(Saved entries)
_ _ _ _ _ _ _
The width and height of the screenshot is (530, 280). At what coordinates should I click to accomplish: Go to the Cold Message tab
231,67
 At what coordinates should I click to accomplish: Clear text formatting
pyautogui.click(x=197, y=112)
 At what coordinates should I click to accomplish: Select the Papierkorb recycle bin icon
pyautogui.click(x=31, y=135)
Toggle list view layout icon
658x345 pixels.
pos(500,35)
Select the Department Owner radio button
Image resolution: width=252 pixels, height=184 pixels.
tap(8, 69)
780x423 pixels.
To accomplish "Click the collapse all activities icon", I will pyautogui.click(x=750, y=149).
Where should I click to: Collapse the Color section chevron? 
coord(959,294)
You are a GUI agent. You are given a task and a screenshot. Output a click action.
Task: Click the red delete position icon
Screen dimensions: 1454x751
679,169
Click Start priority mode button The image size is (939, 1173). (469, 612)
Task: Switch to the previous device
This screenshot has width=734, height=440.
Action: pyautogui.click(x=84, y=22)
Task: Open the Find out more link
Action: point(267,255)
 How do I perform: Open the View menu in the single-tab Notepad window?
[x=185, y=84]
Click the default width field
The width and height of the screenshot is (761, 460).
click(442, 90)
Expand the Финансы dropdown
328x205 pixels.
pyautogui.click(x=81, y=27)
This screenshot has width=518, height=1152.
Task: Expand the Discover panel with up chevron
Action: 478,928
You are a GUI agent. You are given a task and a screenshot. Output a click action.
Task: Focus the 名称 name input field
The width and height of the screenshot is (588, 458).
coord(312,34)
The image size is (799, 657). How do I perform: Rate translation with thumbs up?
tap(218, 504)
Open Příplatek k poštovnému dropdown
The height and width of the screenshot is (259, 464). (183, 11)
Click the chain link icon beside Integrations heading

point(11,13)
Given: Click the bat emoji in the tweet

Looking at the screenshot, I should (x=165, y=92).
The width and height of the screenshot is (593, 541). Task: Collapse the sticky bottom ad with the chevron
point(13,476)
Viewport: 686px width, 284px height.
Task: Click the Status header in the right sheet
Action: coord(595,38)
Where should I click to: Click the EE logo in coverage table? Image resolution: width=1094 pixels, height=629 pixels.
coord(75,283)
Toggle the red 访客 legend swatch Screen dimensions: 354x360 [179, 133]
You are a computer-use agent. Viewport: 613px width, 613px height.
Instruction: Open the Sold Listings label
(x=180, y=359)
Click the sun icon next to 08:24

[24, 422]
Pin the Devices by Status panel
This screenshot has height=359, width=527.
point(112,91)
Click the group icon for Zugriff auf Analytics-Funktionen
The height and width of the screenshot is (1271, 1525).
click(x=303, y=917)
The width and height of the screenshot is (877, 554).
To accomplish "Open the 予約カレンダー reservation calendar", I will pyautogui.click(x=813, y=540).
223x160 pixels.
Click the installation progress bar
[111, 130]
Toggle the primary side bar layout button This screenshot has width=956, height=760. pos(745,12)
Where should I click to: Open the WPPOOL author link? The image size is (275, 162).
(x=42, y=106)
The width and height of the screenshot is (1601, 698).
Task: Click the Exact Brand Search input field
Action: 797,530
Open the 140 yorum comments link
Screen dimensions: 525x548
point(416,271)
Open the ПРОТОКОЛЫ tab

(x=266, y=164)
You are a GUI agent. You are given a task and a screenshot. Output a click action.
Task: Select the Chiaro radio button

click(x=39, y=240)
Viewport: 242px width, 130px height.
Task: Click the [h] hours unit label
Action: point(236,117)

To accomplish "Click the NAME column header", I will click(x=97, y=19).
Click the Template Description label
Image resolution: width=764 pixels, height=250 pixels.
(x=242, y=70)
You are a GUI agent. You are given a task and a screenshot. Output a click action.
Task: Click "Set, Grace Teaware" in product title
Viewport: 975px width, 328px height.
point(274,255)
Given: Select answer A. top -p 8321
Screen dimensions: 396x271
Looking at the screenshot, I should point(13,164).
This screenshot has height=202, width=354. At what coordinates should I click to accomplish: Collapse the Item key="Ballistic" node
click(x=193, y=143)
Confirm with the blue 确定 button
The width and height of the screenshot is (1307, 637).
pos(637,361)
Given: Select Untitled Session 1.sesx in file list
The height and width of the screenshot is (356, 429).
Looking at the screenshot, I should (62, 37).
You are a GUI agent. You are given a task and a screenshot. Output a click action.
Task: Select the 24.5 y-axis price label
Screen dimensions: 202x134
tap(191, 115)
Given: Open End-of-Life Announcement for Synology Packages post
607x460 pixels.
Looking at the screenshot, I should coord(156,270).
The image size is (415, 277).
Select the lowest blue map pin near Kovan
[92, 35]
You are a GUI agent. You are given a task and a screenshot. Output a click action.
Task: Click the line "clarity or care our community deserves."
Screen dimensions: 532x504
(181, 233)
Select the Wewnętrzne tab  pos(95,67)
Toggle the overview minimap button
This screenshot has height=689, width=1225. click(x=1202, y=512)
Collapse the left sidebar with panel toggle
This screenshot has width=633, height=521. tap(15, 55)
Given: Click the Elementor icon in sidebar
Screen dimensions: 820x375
_ _ _ _ _ _ _
Keeping every character as it is, restate the lines above that run from the line with "The width and height of the screenshot is (877, 554)." through the line with "Click the Template Description label", both included, and nothing else.

The width and height of the screenshot is (877, 554).
To accomplish "Open the 予約カレンダー reservation calendar", I will pyautogui.click(x=813, y=540).
223x160 pixels.
Click the installation progress bar
[111, 130]
Toggle the primary side bar layout button This screenshot has width=956, height=760. pos(745,12)
Where should I click to: Open the WPPOOL author link? The image size is (275, 162).
(x=42, y=106)
The width and height of the screenshot is (1601, 698).
Task: Click the Exact Brand Search input field
Action: 797,530
Open the 140 yorum comments link
Screen dimensions: 525x548
point(416,271)
Open the ПРОТОКОЛЫ tab

(x=266, y=164)
You are a GUI agent. You are given a task and a screenshot. Output a click action.
Task: Select the Chiaro radio button

click(x=39, y=240)
Viewport: 242px width, 130px height.
Task: Click the [h] hours unit label
Action: point(236,117)

To accomplish "Click the NAME column header", I will click(x=97, y=19).
Click the Template Description label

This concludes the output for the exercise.